In the Shopify Architecture Guide, we cover the fundamentals. Today we look at how you model data in Shopify -- the foundation of every good architecture.
At smplx., we've experimented with various approaches. Metafields? Metaobjects? Custom apps with separate databases? Each option has its place. Let's make the right decision together.
The Shopify Data Model
Shopify has a rigid but intelligent data model:
Shop
|-- Products
| |-- Variants
| +-- Metafields (since 2021)
|-- Collections
| +-- Metafields
|-- Customers
| +-- Metafields
|-- Orders
| +-- Metafields
+-- Metaobjects (since 2024)
+-- Fields & Relationships
The Standard Entities
Products are the centerpiece:
- Title, Description, Vendor
- Published Status
- Collections (many-to-many relationship)
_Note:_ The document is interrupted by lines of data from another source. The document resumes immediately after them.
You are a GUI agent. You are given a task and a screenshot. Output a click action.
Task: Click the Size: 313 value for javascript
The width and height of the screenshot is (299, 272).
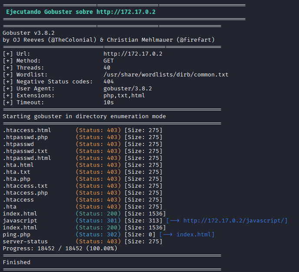point(143,221)
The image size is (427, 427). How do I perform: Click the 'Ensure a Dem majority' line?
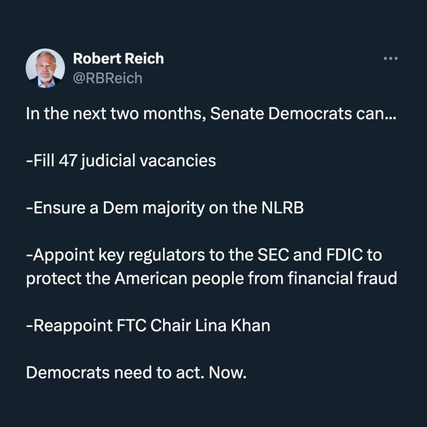(x=165, y=208)
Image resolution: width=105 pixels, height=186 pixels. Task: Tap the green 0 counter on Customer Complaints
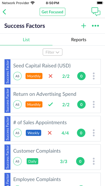click(x=80, y=161)
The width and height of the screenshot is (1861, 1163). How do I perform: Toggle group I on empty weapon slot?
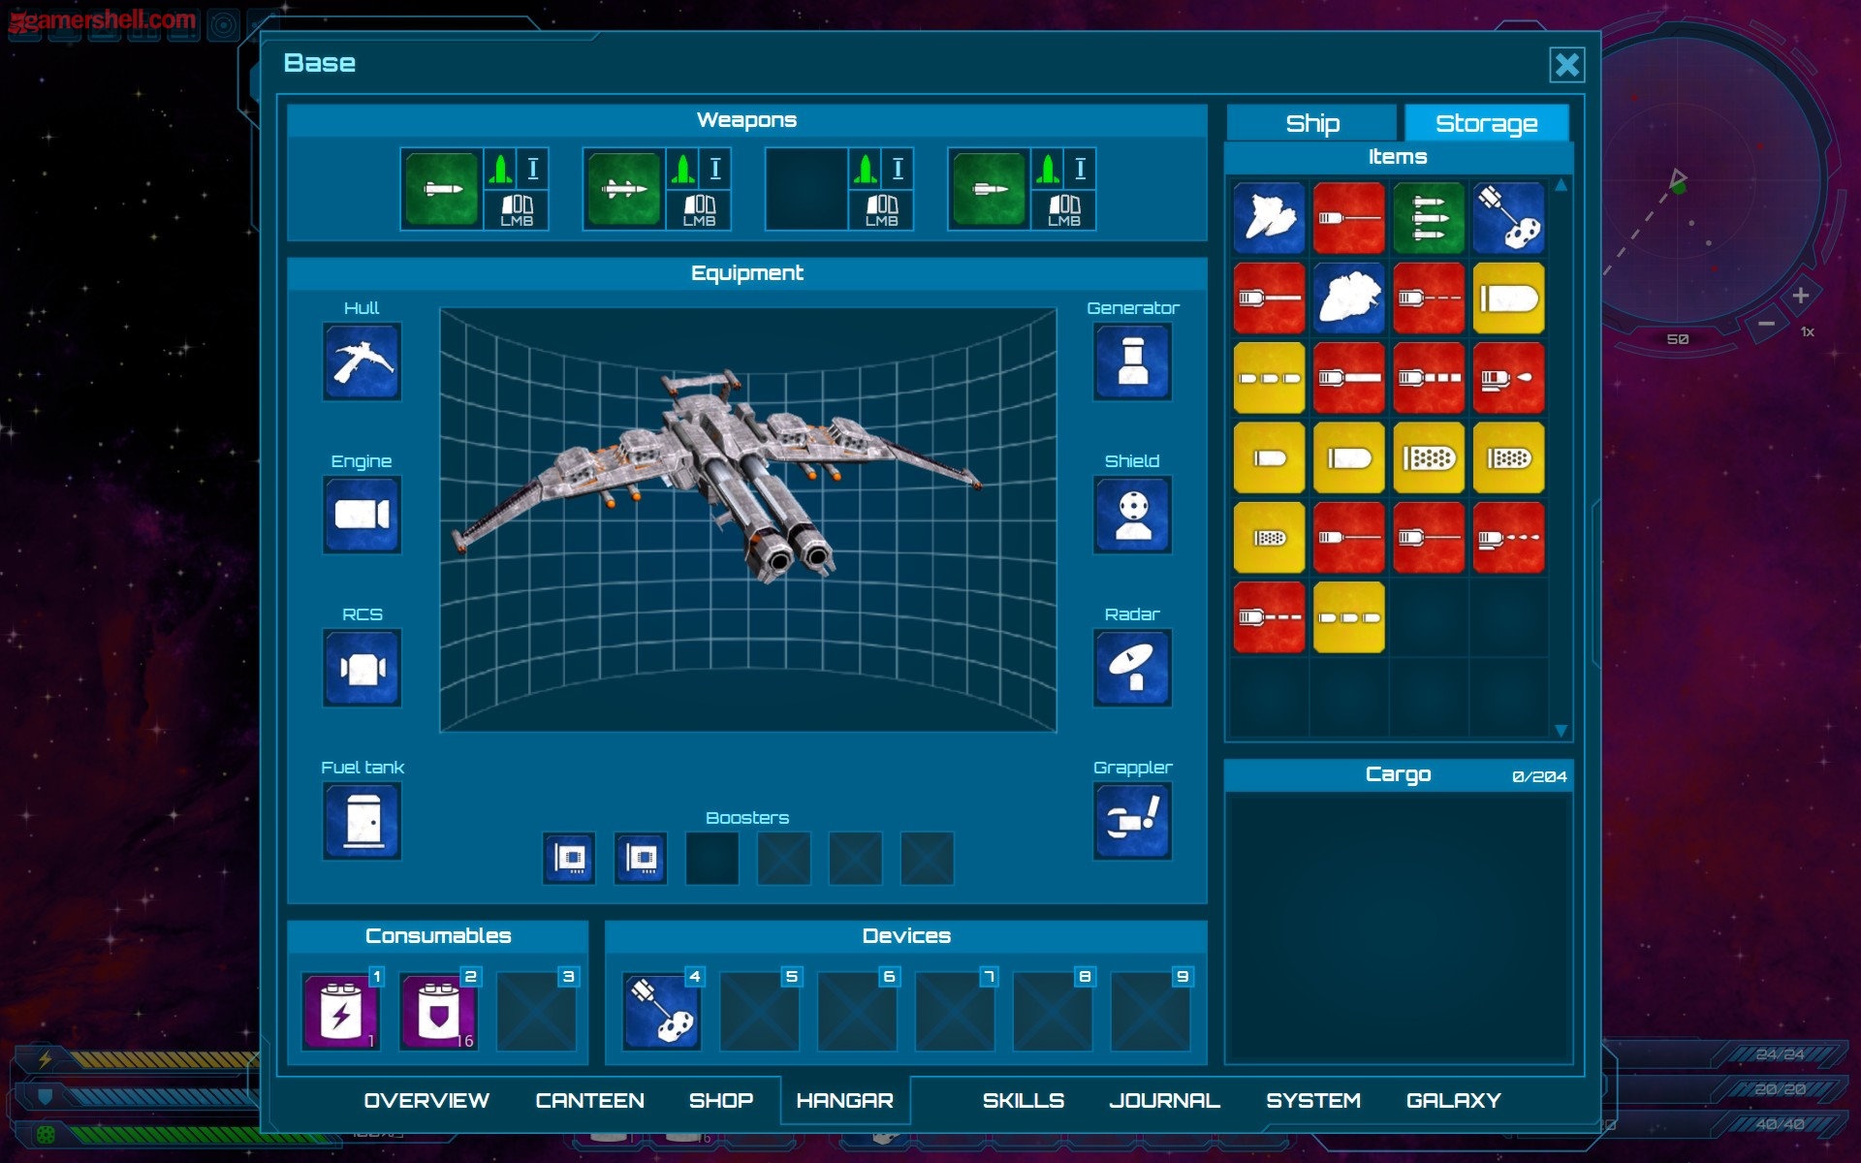(898, 170)
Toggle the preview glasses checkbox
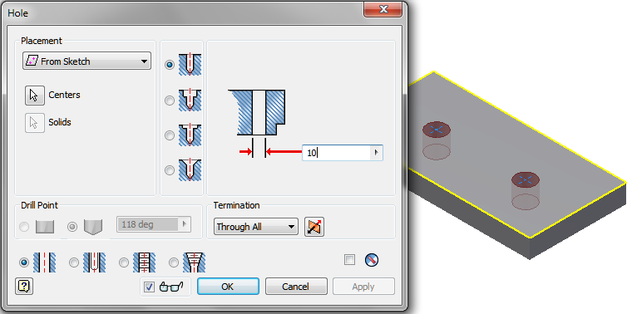627x314 pixels. coord(149,287)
- Variants (one-to-many relationship)
Variants are the SKUs:
- Price, SKU, Barcode
- Inventory
- Options (Size, Color, etc.)
Collections are categories:
- Title, Description
- Products (many-to-many)
But what do you do when you need more? That's where metafields come in.
Metafields: Attaching Custom Data
What are Metafields?
Metafields are key-value pairs that you can attach to any standard entity.
Example: Product with Additional Properties
query GetProduct($id: ID!) {
product(id: $id) {
id
title
metafields(first: 10) {
edges {
node {
id
key
value
type
}
}
}
}
}
Metafield Types
Shopify provides predefined types:
| Type | Example | Usage |
|---|---|---|
single_line_text |
"Cotton" | Material |
multi_line_text |
"Long description" | Detailed info |
number_integer |
"100" | Quantity |
number_decimal |
"19.99" | Price addon |
date |
"2026-02-19" | Availability date |
date_time |
"2026-02-19T10:30" | Timestamp |
boolean |
true/false | Yes/No flags |
json |
{...} |
Arbitrary structure |
list.single_line_text |
["red", "blue"] | Array of text |
list.number_integer |
[10, 20] | Array of numbers |
url |
"https://..." | Links |
file_reference |
File ID | File access |
Metafield Examples
Example 1: Material Info for Product
mutation CreateProductMetafield($id: ID!, $metafield: MetafieldsSetInput!) {
metafieldsSet(ownerId: $id, metafields: $metafield) {
metafields {
id
key
value
}
}
}
Input:
{
"id": "gid://shopify/Product/123",
"metafield": {
"key": "material_composition",
"value": "{\"cotton\": 85, \"polyester\": 15}",
"type": "json"
}
}
Example 2: Low Stock Warning
{
"key": "low_stock_threshold",
"value": "10",
"type": "number_integer"
}
Metafields in the Theme (Liquid)
<!-- Display product material -->
<p>
Material: {{ product.metafields.custom.material_composition.value }}
</p>
<!-- With fallback -->
{% if product.metafields.custom.material_composition %}
<p>{{ product.metafields.custom.material_composition.value }}</p>
{% else %}
<p>Material not specified</p>
{% endif %}
<!-- Parse JSON -->
{% assign material = product.metafields.custom.material_composition.value | parse_json %}
Cotton: {{ material.cotton }}%
Metaobjects: Structured Custom Data
What are Metaobjects?
Metaobjects are completely custom data models that you define yourself. They are like "custom tables in Shopify."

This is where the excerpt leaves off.